The French took Champagne, and now Aussie Manuka honey is under threat from the Kiwis with a terroir branding issue.
A group of New Zealand honey producers and the Unique Manuka Factor Honey Association have been fighting for exclusive rights to the word mānuka, arguing it is a Māori name tied to New Zealand, just as ‘Champagne’ is to a region in France.
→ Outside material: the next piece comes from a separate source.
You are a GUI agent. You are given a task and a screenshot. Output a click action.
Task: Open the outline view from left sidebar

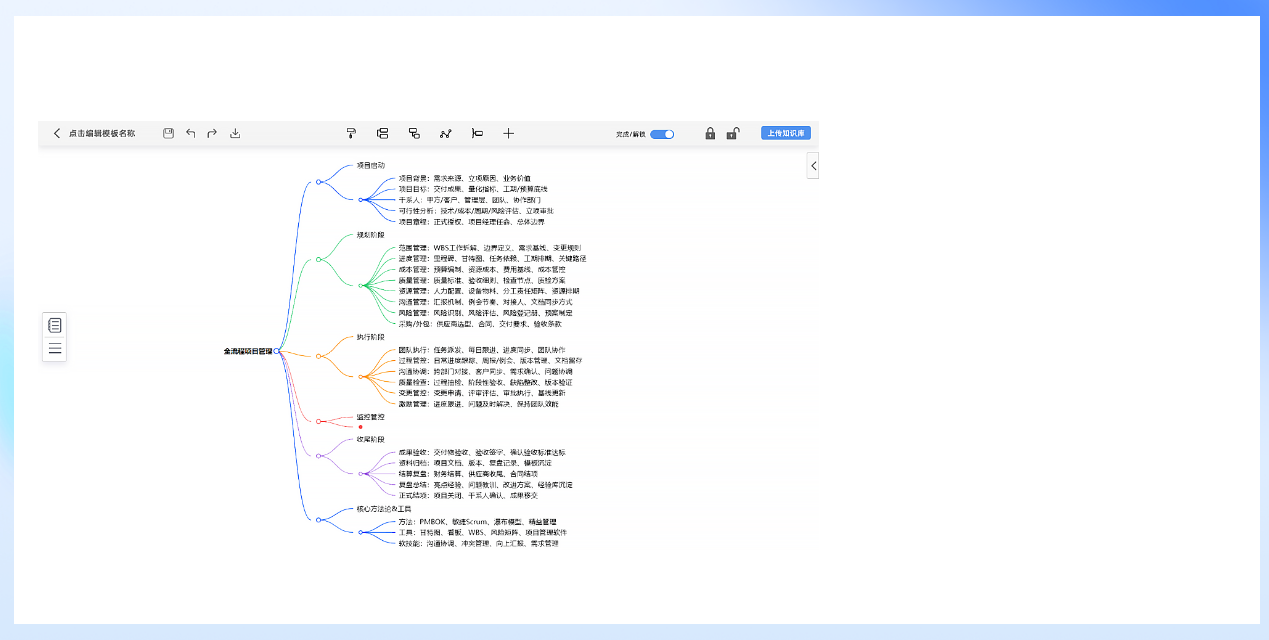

They ask that Australian beekeepers call their product ‘Tea Tree honey’ instead.
However for Australian producers of Manuka honey—made from the nectar of the same species of plant as its Kiwi counterpart (Leptospermum trees, which are native to Australia and New Zealand)—this move, if successful, could devastate the industry and destroy thousands of jobs.
In a bid to resolve the issue before it goes to court, Trade Minister Dan Tehan has called for a high-level meeting with his NZ counterpart, Damien O’Connor.
In a statement to the ABC, Mr Tehan said: “I … propose that the Australian and New Zealand governments jointly facilitate a workshop with our respective manuka honey industries.
“Including in areas such as industry development, research, joint marketing, technology sharing and addressing fraudulent honey products.”
Demand for Manuka honey has surged in recent years due to its purported health and beauty benefits, and is promoted by celebrities like Gwyneth Paltrow. The market is forecast to be worth $1.27 billion globally by 2027.